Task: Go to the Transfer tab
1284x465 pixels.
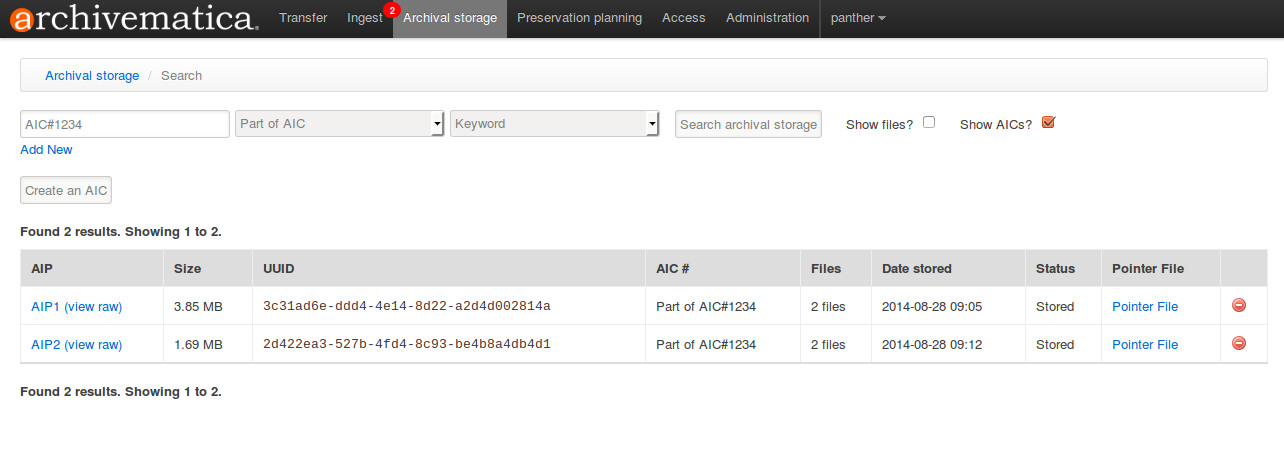Action: click(303, 18)
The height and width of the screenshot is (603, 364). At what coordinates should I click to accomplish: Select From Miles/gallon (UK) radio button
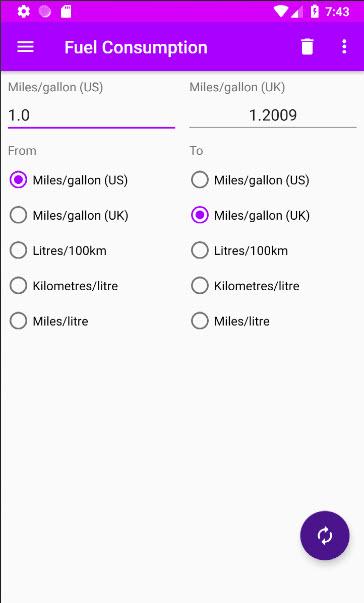69,215
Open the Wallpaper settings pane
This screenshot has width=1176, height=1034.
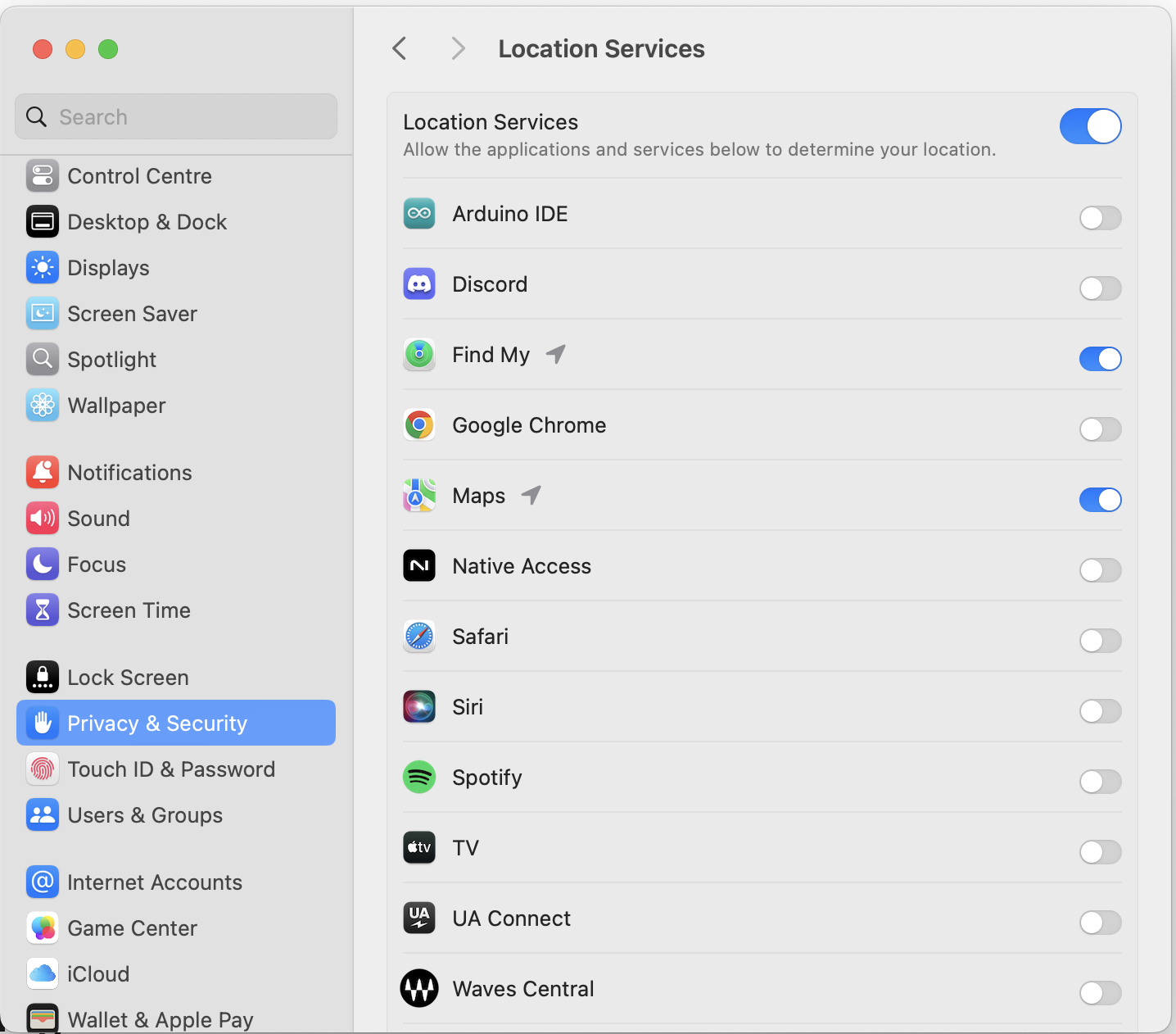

========================================================================

**TASK DIRECTIONS**
Return, exactly as they appear, the lines from the line containing "1284x465 pixels." through the end of the records above, both ends included, without pictures.

**EXERCISE RESPONSE**
1284x465 pixels.
Action: click(303, 18)
The height and width of the screenshot is (603, 364). At what coordinates should I click to accomplish: Select From Miles/gallon (UK) radio button
69,215
Open the Wallpaper settings pane
This screenshot has width=1176, height=1034.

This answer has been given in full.